Jaume Bertranpetit, del Departamento de Antropología, de la Facultad de Biología, Universidad de Barcelona, enfatizó en los problemas que originan los falsos preconceptos en torno a la biotecnología. Tales prejuicios, lejos de disolverse, se expanden y se repiten. El temor a la utilización de la genética con fines eugenésicos, la idea de que los cambios en el patrón hereditario de individuos aislados pueda dar lugar a cambios poblacionales, etc. Qué parte de culpa tienen los propios científicos, los medios de comunicación o algunas organizaciones de presión, es algo difícil de determinar, pero sin duda su existencia enturbia las relaciones entre la ciencia y la sociedad. El profesor Bertranpetit se lamentaba, además, de la dificultad que implica establecer un diálogo entre ambos sectores, sobre todo cuando uno de los interlocutores parte de una base poco firme, fundamentada en nociones dispersas transmitidas por agentes que ni siempre cuentan con la suficiente formación ni siempre mantienen el nivel de objetividad deseable.

En contraposición a las palabras de Bertranpetit, Georges Kutukudjian, director de la Unidad de Bioética de la Unesco, apuntó algunos de los dilemas éticos planteados por la biotecnología y los estudios de genética. El problema del determinismo genético salió de nuevo a la luz y con él la posibilidad de utilizar esta ciencia con fines discriminatorios. También se refirió en su exposición a aspectos puntuales que plantea la puesta en marcha de estas técnicas, tales como la aprobación o no de determinados protocolos de terapia génica sobre la base de sus objetivos o de su planteamiento y de las necesidades económicas que conllevan, lo cual podría originar mayores diferencias entre sectores de población ya de por sí separados. Estos problemas éticos son difíciles de resolver y la respuesta a los mismos no debe pasar por la prohibición sino por el diálogo.

Por último, Jordi Camí, director del IMIM y delegado del rector de la Universidad Pompeu Fabra para la puesta en marcha de la nueva Facultad de Ciencias de la Salud y la Vida, insistió en la necesidad de aumentar la cultura científica de la sociedad. Sólo de esta forma puede alcanzarse una auténtica democracia científica, expresando opiniones y tomando decisiones de forma responsable. No obstante, elevar la educación de un país no es labor sencilla. Muy al contrario, supone un reto para todos: los científicos, los medios de comunicación y los educadores.

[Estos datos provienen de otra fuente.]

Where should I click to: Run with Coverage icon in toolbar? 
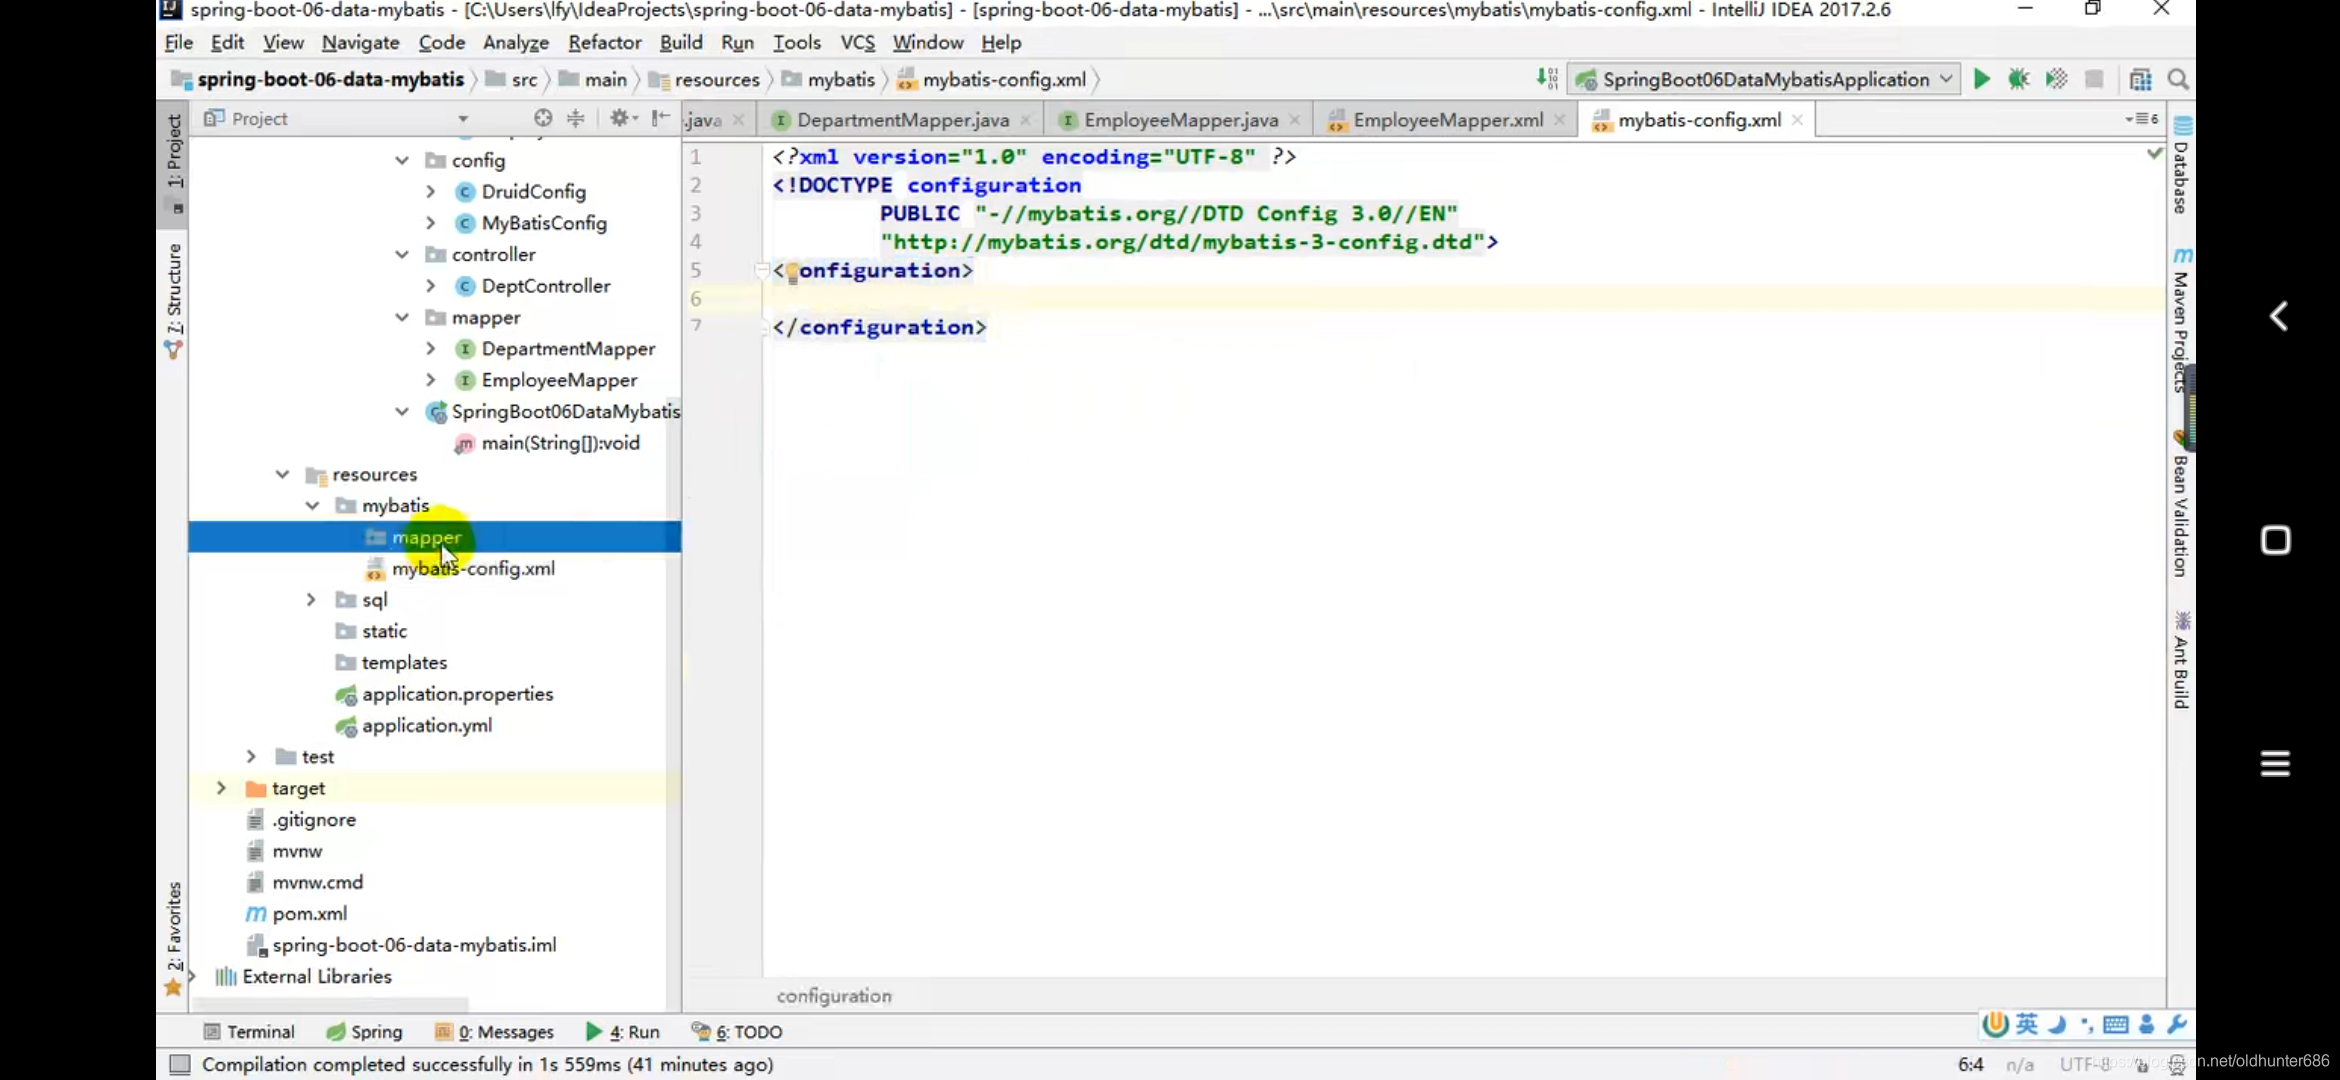pos(2056,79)
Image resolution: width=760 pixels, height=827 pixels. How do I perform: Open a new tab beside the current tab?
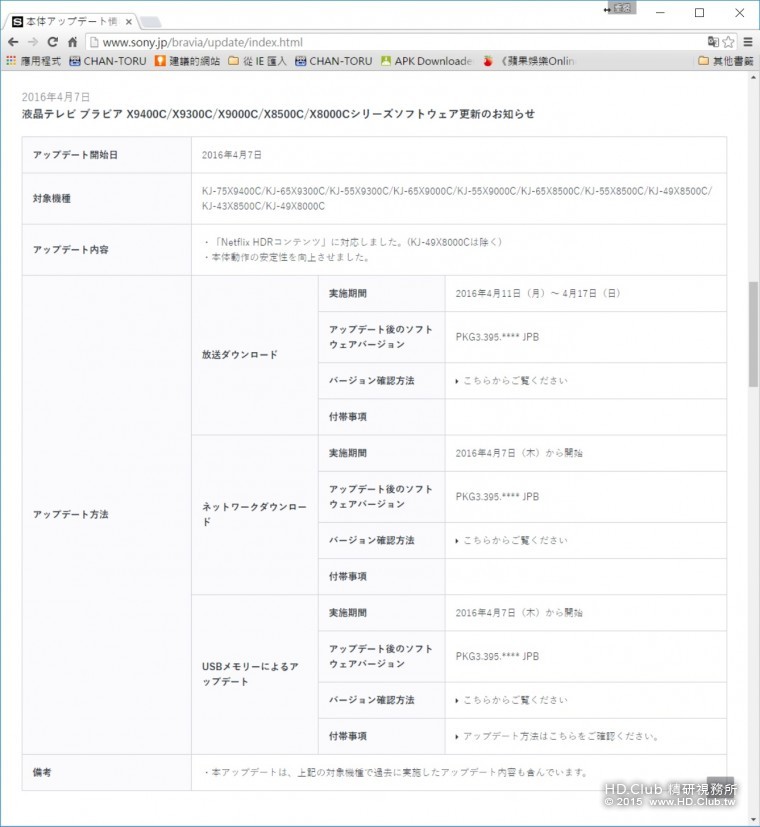pyautogui.click(x=150, y=22)
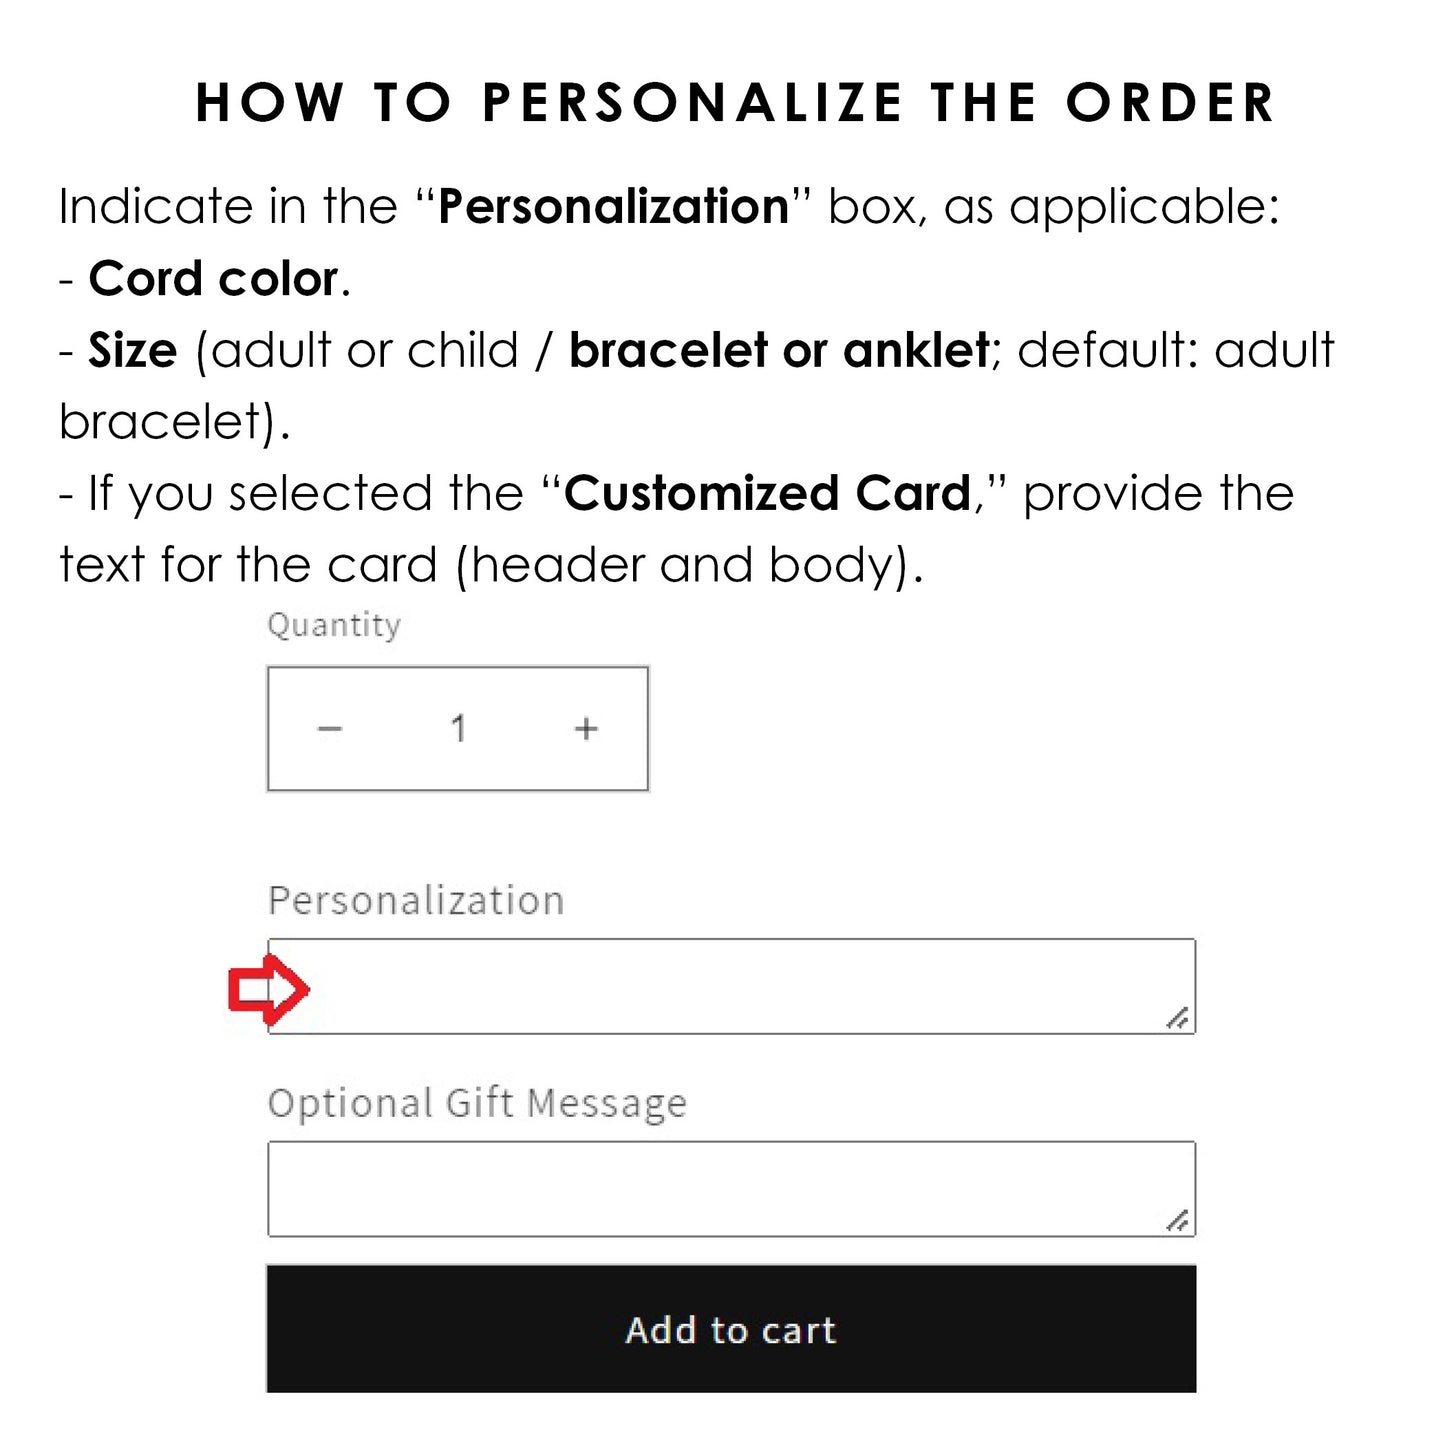Screen dimensions: 1445x1445
Task: Click the Personalization field label
Action: click(416, 901)
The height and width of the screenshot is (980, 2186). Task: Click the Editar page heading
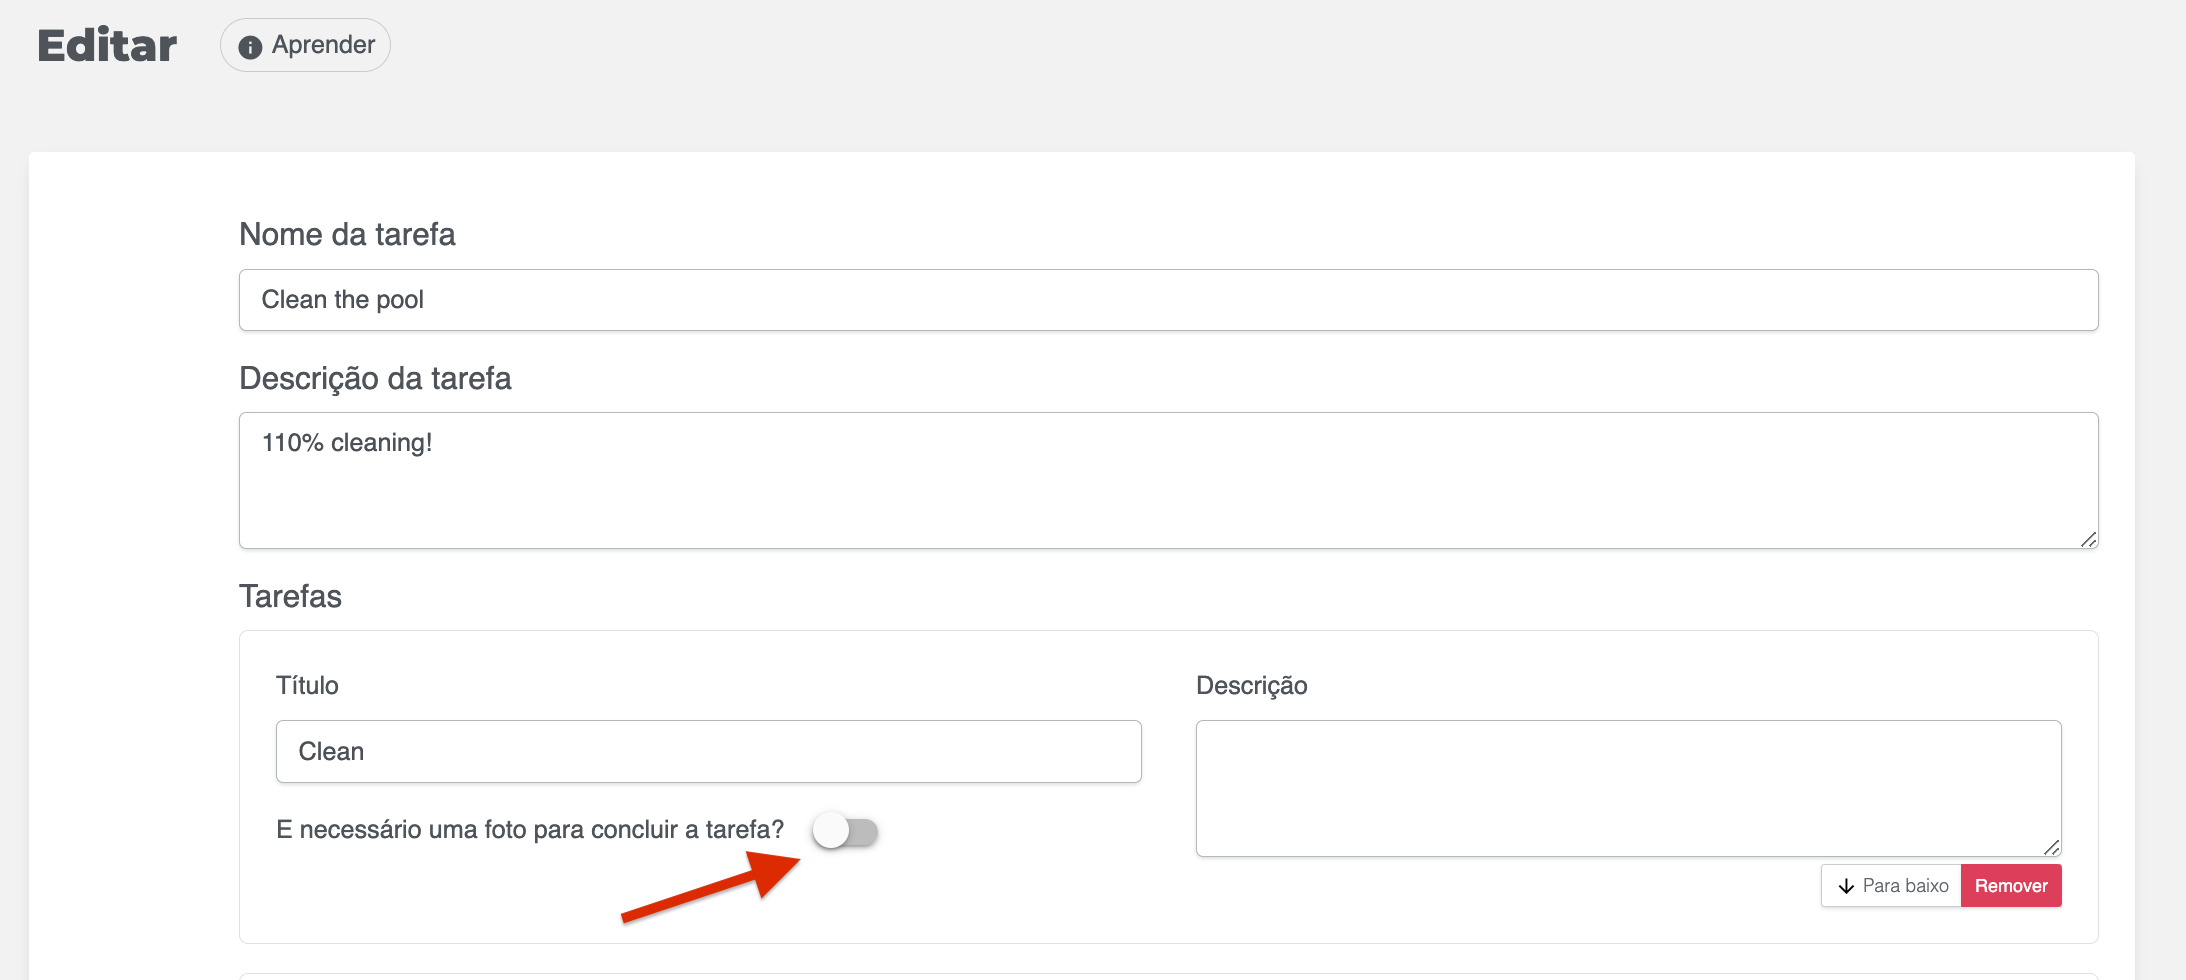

De esta forma finalizaba la exposición de los ponentes, antes de que se abriera el turno de preguntas. Cada uno aportaba así su visión de cómo la biotecnología y los estudios sobre genética influyen en la sociedad. Como en cualquier otro aspecto de la ciencia, o de la vida misma, algunos de estos puntos de vista eran contrarios, aunque en algo coincidieron todos los ponentes, en la necesidad de una mejor difusión de los conocimientos científicos para poder establecer un diálogo auténticamente productivo.